▶ AIM OF THE TASK: Pictures are to be excluded. Please print only the lines from the one containing "Toggle the New EC2 Experience switch" through the end of the data, exactly as they appear.

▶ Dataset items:
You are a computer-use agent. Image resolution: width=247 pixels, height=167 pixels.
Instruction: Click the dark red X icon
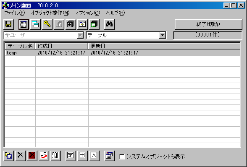[32, 156]

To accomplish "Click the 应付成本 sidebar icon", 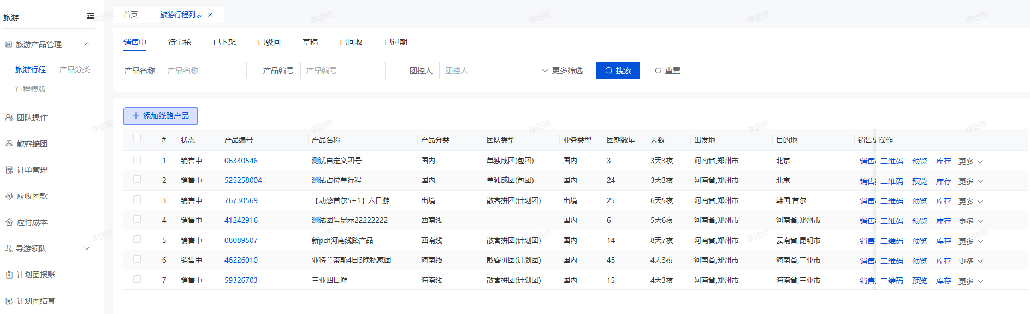I will pyautogui.click(x=9, y=222).
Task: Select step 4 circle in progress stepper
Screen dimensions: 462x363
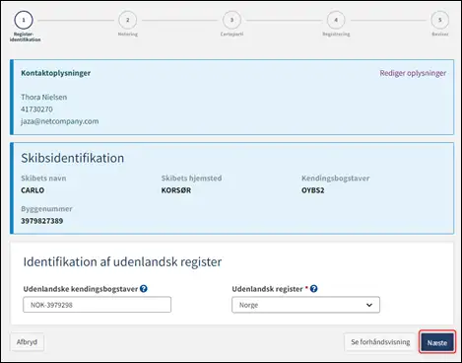Action: pyautogui.click(x=336, y=20)
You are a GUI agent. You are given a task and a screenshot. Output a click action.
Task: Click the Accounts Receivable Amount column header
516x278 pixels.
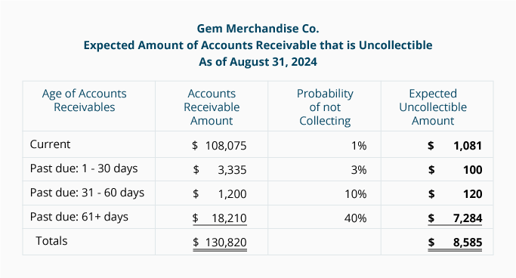212,107
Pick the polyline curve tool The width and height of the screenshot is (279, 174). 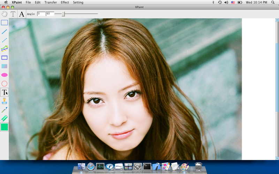coord(5,48)
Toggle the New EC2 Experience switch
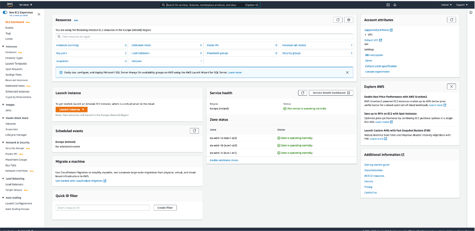Viewport: 475px width, 231px height. pyautogui.click(x=5, y=13)
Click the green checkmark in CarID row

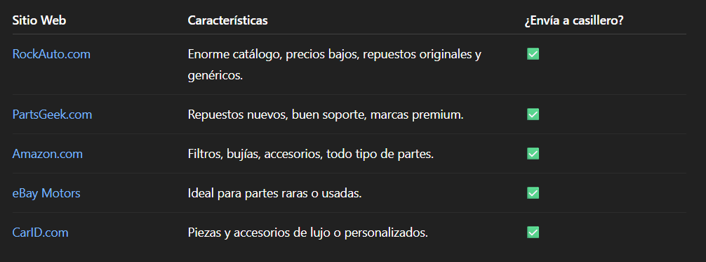533,232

▶ WRITTEN RESPONSE:
Toggle the New EC2 Experience switch
Viewport: 475px width, 231px height. pyautogui.click(x=5, y=13)
Click the green checkmark in CarID row

533,232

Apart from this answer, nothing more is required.